Sunday, September 17, 2006

Hell, Meet Handbasket

S: Apparently the Pope pissed the world off by stating that Mohammad is evil.
W: Oh, yeah?
S: Yeah. Something like the Muslims use violence to spread their religion. 'Cause you know, there's no violence in the Bible.
W: We need a new Bible.
S: [does double-take] You... want me to buy you a Bible?
W: No, no... I think it's time a new Bible was written.

.

12 comments:

Maggie said...

That whole "Crusades" thing...messy deal. Let's edit that out of history. Looks bad.

Syd said...

...as long as the Southern Baptists don't write it.

KMae said...

Yes! Yes!
A new Bible SHOULD be written.
There is one that has had all male pronouns taken out refering to God & written modernly, but it is only the New Testament. I wish there was a whole Bible written like that.

SassyFemme said...

I can hear the first crackling of thunder from those lightening bolts now!

Anonymous said...

Syd said: "...as long as the Southern Baptists don't write it."
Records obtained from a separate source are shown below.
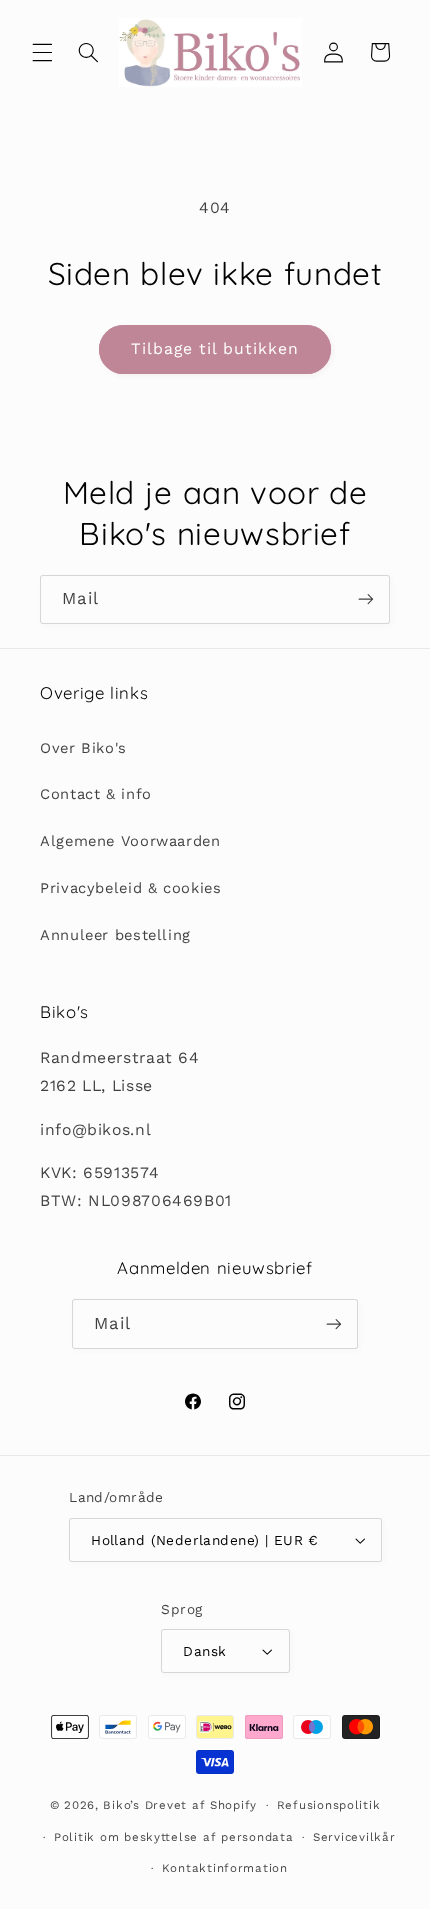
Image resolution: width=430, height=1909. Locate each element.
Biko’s (121, 1805)
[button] (42, 52)
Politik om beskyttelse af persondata (173, 1837)
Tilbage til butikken (215, 348)
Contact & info (96, 794)
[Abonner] (366, 599)
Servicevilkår (354, 1837)
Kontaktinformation (225, 1868)
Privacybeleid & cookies (131, 888)
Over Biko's (83, 748)
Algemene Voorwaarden (130, 841)
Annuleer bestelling (115, 935)
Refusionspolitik (329, 1805)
To which Bill replied: Amen, sister!

weese said...

I love this idea. How about if all of us take a chapter - like in the New Testament ...John, Luke..etc.
I will start working on my chapter, which will of course be called 'Weese'. It will be basically hints and tips disguised as proverbs.

Anonymous said...

LMAO! That was a great exchange. Let's let the LGBT community write it..

Anonymous said...

AND, Women should write it. I mean, geeze, get a clue.

In the name of the Goddess...

sporksforall said...

I would totally read a Bible written by bloggers. Can I get mine with a nice embossed cover?

Anonymous said...

Can I write Revelations? It'll be a much better read this time... none of that flying up to heaven, leaving our clothes and blood behind us, bollocks!

GF

tiff said...

I say we just throw together the books that the Niceanes took out and use that as a starter.

Teresa said...

I smell a team-blogging project comin' on.